The electorate of Brindabella covers the rural areas in the south of the Territory and outer southern Canberra including Tuggeranong. Five members are to be elected under the Hare-Clark system, with a quota of 16.67 required for election. It is only compulsory for voters to number one candidate for each vacancy (so five in Brindabella and Ginninderra and seven in Molonglo), after which they have the option to exhaust. At the first two elections under the current system Brindabella returned two members for each major party plus independent Paul Osborne. In 2001 Labor broke through to win a third seat at Osborne’s expense, their primary vote increasing from 28.5 to 44 per cent. Their challenge this time is to try and hold that seat against the rising tide of the Greens.
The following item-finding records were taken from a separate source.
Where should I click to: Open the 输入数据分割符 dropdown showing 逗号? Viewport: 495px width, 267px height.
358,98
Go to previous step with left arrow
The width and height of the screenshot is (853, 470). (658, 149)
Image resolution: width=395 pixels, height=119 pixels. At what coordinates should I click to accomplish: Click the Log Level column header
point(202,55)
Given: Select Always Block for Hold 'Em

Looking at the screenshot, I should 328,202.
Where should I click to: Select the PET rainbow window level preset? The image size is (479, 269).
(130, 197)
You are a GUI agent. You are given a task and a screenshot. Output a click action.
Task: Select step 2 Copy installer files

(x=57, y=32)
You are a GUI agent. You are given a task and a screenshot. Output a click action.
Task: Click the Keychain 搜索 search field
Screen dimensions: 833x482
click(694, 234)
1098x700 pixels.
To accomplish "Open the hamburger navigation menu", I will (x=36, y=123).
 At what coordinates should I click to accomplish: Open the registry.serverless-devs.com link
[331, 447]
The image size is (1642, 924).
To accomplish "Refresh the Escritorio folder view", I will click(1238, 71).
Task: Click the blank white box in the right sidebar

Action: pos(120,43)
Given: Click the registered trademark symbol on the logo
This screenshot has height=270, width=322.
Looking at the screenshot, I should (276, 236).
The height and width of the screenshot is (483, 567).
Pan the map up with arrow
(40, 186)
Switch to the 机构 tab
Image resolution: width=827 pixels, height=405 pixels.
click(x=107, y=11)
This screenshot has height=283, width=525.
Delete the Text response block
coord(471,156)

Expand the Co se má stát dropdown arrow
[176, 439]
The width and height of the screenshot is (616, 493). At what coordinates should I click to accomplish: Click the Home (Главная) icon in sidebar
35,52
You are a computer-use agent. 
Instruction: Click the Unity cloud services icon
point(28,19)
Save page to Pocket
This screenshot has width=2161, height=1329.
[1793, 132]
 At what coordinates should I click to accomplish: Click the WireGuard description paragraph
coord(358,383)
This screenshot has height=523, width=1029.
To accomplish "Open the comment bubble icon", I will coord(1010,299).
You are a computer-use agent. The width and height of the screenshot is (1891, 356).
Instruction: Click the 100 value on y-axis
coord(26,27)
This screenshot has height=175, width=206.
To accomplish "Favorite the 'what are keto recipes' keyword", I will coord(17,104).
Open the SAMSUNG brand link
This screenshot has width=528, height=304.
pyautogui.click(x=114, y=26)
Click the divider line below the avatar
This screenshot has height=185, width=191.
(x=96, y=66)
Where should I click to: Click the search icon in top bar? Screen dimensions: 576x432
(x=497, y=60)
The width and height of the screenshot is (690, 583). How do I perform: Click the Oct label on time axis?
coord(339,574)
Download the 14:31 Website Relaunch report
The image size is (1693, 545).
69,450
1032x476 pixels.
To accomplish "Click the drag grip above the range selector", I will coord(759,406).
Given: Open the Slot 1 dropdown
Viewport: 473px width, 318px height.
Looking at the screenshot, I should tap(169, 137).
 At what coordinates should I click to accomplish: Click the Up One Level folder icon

In this respect the bar has been raised by the retirement of member Bill Wood, a veteran of the first ACT Legislative Assembly in 1989, who will take with him a name recognition that is very important in these elections. Incumbents John Hargreaves and Karin MacDonald are assured of re-election while the remaining Labor candidates, Mick Gentleman, Paschal Leahy and Rebecca Logue, appear from this distance to have about as much chance as each other of taking a third seat. To do this they will also need to overcome the two Greens candidates, Graham Jensen and Kathryn Kelly. Crispin Hull of the Canberra Times argues that Labor will need to substantially improve on the 44 per cent of the vote they received to win the third seat in 2001, when the non-major party vote split in several directions and petered out through exhaustion and leakage to the major parties. This time they will face a consolidated Greens vote. However, Antony Green notes that the 6.9 per cent vote for defeated independent Paul Osborne, who is not contesting this time, "is more likely to return to the major parties than to go to the Greens".
There are also two sitting Liberal members who appear certain to be re-elected – Opposition Leader Brendan Smyth, who held the federal seat of Canberra for one year after the 1995 by-election that lit the fuse on the Keating Government, and Steve Pratt, the CARE aid worker who was imprisoned in Yugoslavia on spying charges in 1999.